Desarrollado para ser utilizado frecuentemente con lubricantes EP, tiene muy buena resistencia al óxido y al ozono. No recomendable para sellos de agua. Resistente en rangos de temperatura de -20º a 150 ºC.

Silicona (SI)
La silicona utilizada para la fabricación de retenes, tiene grandes características para resistir altas y bajas temperaturas. Es un buen aislante, resistente a la intemperie.

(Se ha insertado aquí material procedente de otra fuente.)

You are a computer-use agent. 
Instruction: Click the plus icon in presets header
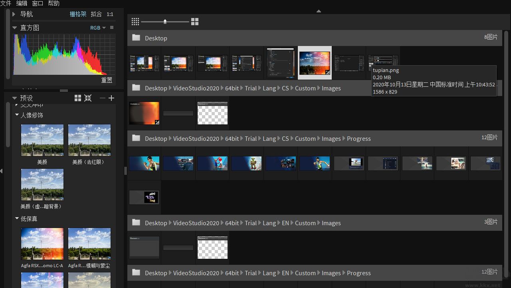(x=111, y=98)
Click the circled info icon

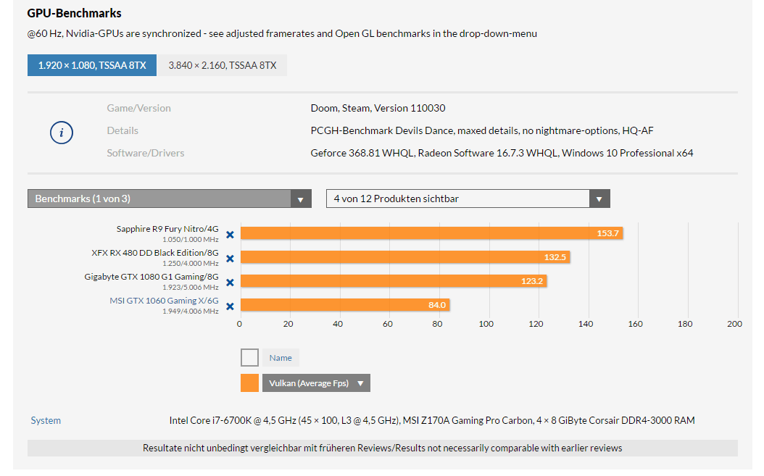(62, 132)
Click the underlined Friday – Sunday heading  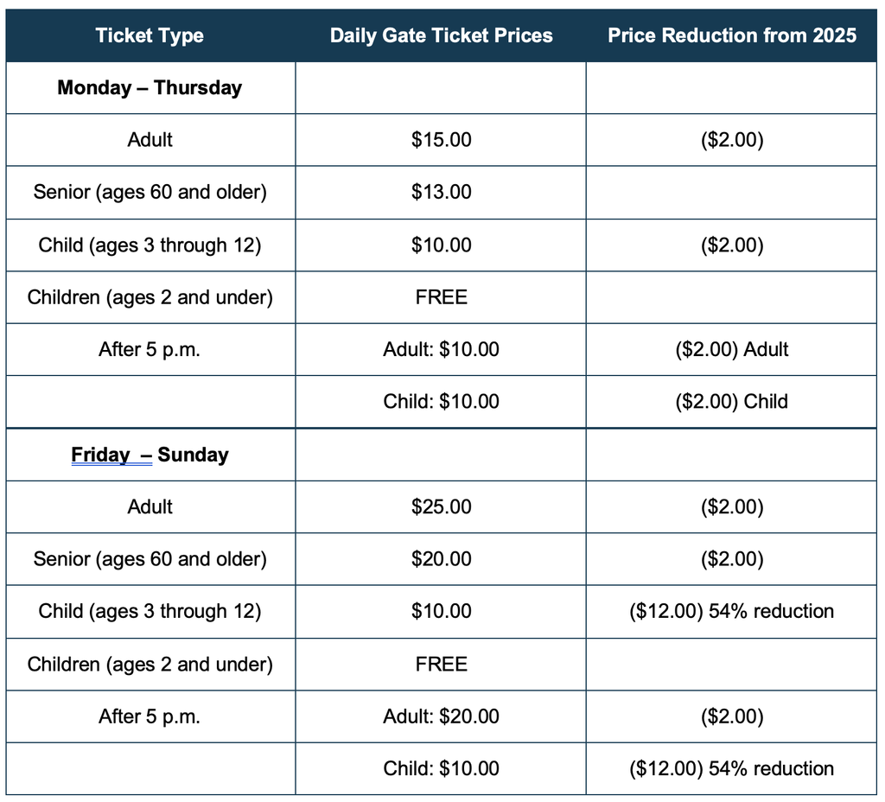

Adecuada para temperaturas entre -50º a 180 ºC.


Durante la instalación y para asegurar un adecuado funcionamiento de los retenes se deben tomar en cuenta los siguientes criterios:

➤Examinar el eje y eliminar cualquier rugosidad, restos de mecanizado, y en general cualquier impureza de su superficie. Los cantos deben ser redondeados o biselados. Caso de no ser posible, debe preverse un casquillo de montaje con bordes redondeados, y un diámetro exterior ligeramente superior al eje.

➤Aplicar grasa al labio del retén. Si tiene labio guardapolvo, poner grasa entre los dos labios. Normalmente, el lado del resorte es el que se debe estar encarado al aceite a retener.

➤Cualquier pequeño corte producido en el labio principal del reten en el momento de su montaje, será una fuga segura en el momento de funcionamiento, por lo que se debe evitar el contacto con el mismo.

➤ Cuando se instala el reten en su alojamiento, debe realizarse con una presión uniforme en toda su circunferencia, cuidando además que su introducción sea totalmente perpendicular al eje.

➤Se recomienda la utilización de útiles de montaje del tipo reflejado en la figura. El diámetro exterior del útil debe ser ligeramente inferior al del alojamiento. El diámetro exterior del reten debe haber sido engrasado previamente al montaje.